BEGIN Records for processing

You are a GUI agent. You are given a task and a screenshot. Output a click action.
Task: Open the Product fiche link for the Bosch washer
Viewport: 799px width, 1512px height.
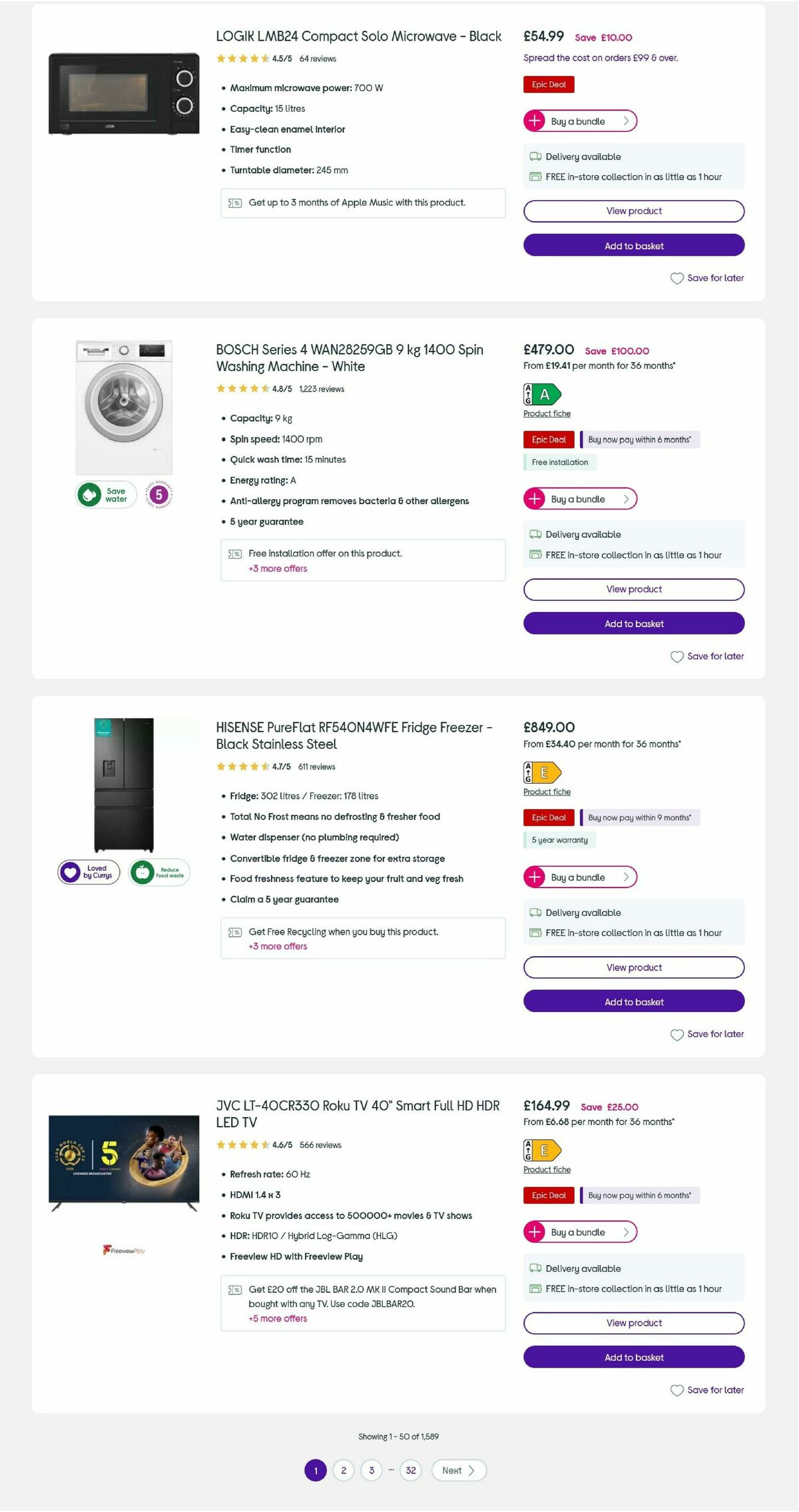point(546,413)
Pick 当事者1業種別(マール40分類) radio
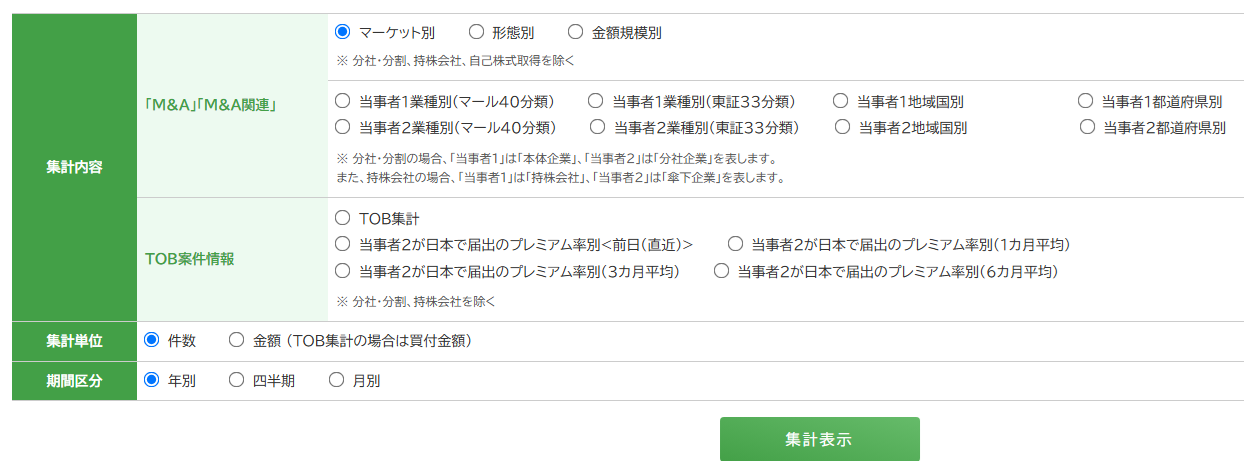Screen dimensions: 1244x461 pos(342,101)
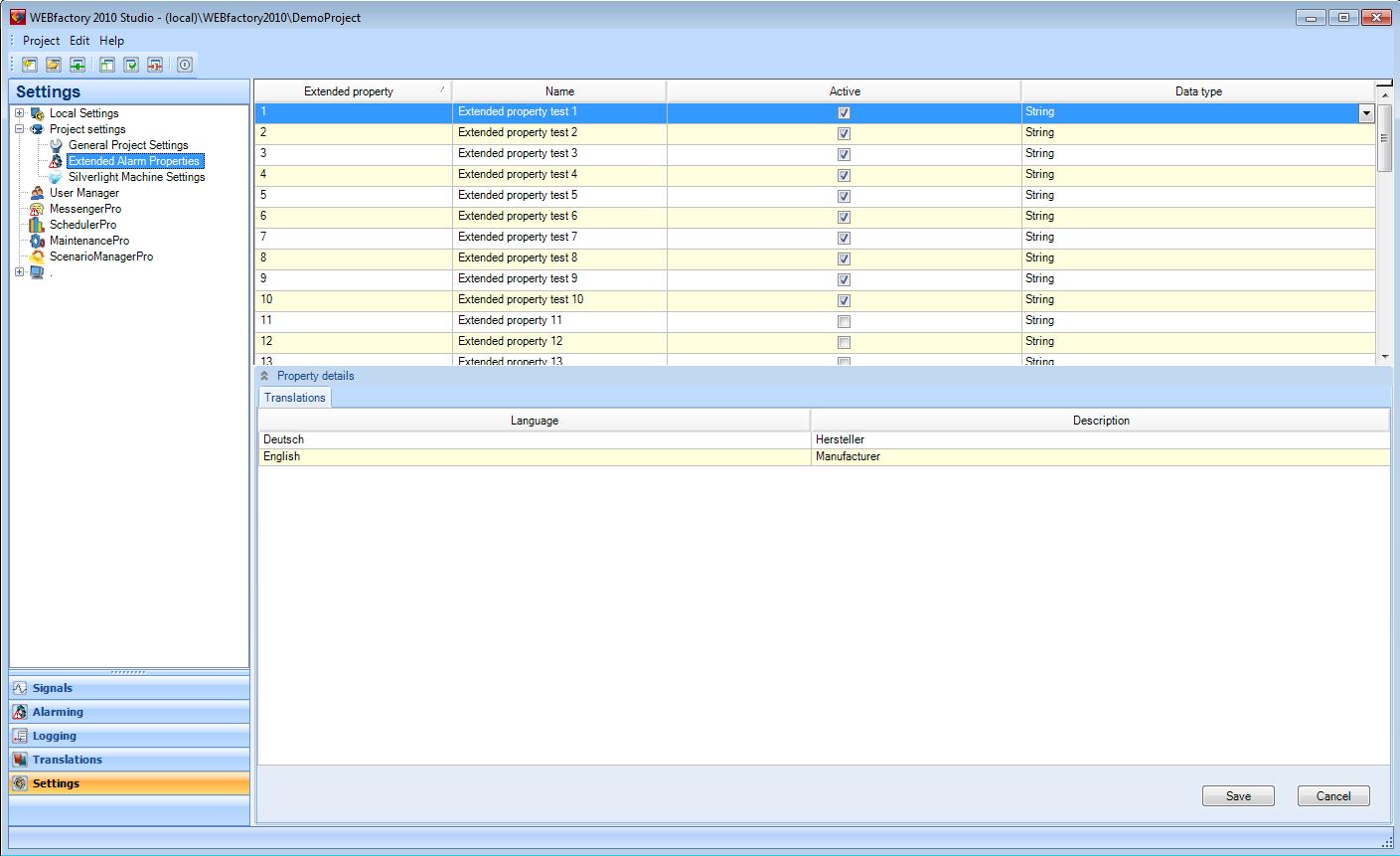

END Records for processing

**Exercise directions**: Return the listing above in full and exactly, omitting all pictures.

**Your solution**:
You are a GUI agent. You are given a task and a screenshot. Output a click action.
Task: Open the Product fiche link for the Bosch washer
Viewport: 799px width, 1512px height.
point(546,413)
Pick 当事者1業種別(マール40分類) radio
Screen dimensions: 1244x461 pos(342,101)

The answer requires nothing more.